Stored records:
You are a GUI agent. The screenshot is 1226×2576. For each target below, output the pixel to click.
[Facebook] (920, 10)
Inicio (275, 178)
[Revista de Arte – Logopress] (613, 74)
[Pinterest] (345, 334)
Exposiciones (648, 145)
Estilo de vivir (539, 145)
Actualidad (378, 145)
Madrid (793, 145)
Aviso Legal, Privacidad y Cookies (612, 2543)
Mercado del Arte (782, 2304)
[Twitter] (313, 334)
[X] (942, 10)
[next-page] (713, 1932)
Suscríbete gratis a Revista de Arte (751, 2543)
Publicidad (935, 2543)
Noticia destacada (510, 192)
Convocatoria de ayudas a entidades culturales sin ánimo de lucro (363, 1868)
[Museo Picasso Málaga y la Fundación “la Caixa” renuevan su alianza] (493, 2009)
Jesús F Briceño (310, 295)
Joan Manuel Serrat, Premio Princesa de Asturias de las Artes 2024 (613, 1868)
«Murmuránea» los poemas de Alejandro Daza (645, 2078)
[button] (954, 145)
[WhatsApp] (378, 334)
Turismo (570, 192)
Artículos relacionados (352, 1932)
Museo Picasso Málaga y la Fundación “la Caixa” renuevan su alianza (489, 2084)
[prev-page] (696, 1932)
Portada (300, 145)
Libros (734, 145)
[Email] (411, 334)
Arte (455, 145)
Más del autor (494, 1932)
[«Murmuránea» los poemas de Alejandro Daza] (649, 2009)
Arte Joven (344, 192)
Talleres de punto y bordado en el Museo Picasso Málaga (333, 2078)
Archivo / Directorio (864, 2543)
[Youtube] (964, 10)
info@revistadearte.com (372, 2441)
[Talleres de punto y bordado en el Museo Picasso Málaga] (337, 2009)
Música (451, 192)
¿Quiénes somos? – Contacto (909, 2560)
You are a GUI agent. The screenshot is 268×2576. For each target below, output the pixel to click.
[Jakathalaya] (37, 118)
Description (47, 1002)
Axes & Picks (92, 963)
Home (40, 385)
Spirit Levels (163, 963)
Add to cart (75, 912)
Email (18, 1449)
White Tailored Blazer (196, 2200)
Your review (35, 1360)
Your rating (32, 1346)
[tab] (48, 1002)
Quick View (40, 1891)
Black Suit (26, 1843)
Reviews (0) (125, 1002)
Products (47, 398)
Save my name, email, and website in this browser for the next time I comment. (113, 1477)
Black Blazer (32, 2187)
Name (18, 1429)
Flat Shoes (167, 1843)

- _Assigned task_
Each entry above is to be repeated exactly as it appears.

- _Task output_
You are a GUI agent. The screenshot is 1226×2576. For each target below, output the pixel to click.
[Facebook] (920, 10)
Inicio (275, 178)
[Revista de Arte – Logopress] (613, 74)
[Pinterest] (345, 334)
Exposiciones (648, 145)
Estilo de vivir (539, 145)
Actualidad (378, 145)
Madrid (793, 145)
Aviso Legal, Privacidad y Cookies (612, 2543)
Mercado del Arte (782, 2304)
[Twitter] (313, 334)
[X] (942, 10)
[next-page] (713, 1932)
Suscríbete gratis a Revista de Arte (751, 2543)
Publicidad (935, 2543)
Noticia destacada (510, 192)
Convocatoria de ayudas a entidades culturales sin ánimo de lucro (363, 1868)
[Museo Picasso Málaga y la Fundación “la Caixa” renuevan su alianza] (493, 2009)
Jesús F Briceño (310, 295)
Joan Manuel Serrat, Premio Princesa de Asturias de las Artes 2024 (613, 1868)
«Murmuránea» los poemas de Alejandro Daza (645, 2078)
[button] (954, 145)
[WhatsApp] (378, 334)
Turismo (570, 192)
Artículos relacionados (352, 1932)
Museo Picasso Málaga y la Fundación “la Caixa” renuevan su alianza (489, 2084)
[prev-page] (696, 1932)
Portada (300, 145)
Libros (734, 145)
[Email] (411, 334)
Arte (455, 145)
Más del autor (494, 1932)
[«Murmuránea» los poemas de Alejandro Daza] (649, 2009)
Arte Joven (344, 192)
Talleres de punto y bordado en el Museo Picasso Málaga (333, 2078)
Archivo / Directorio (864, 2543)
[Youtube] (964, 10)
info@revistadearte.com (372, 2441)
[Talleres de punto y bordado en el Museo Picasso Málaga] (337, 2009)
Música (451, 192)
¿Quiénes somos? – Contacto (909, 2560)
You are a GUI agent. The screenshot is 268×2576. For each target below, output the pixel to click.
[Jakathalaya] (37, 118)
Description (47, 1002)
Axes & Picks (92, 963)
Home (40, 385)
Spirit Levels (163, 963)
Add to cart (75, 912)
Email (18, 1449)
White Tailored Blazer (196, 2200)
Your review (35, 1360)
Your rating (32, 1346)
[tab] (48, 1002)
Quick View (40, 1891)
Black Suit (26, 1843)
Reviews (0) (125, 1002)
Products (47, 398)
Save my name, email, and website in this browser for the next time I comment. (113, 1477)
Black Blazer (32, 2187)
Name (18, 1429)
Flat Shoes (167, 1843)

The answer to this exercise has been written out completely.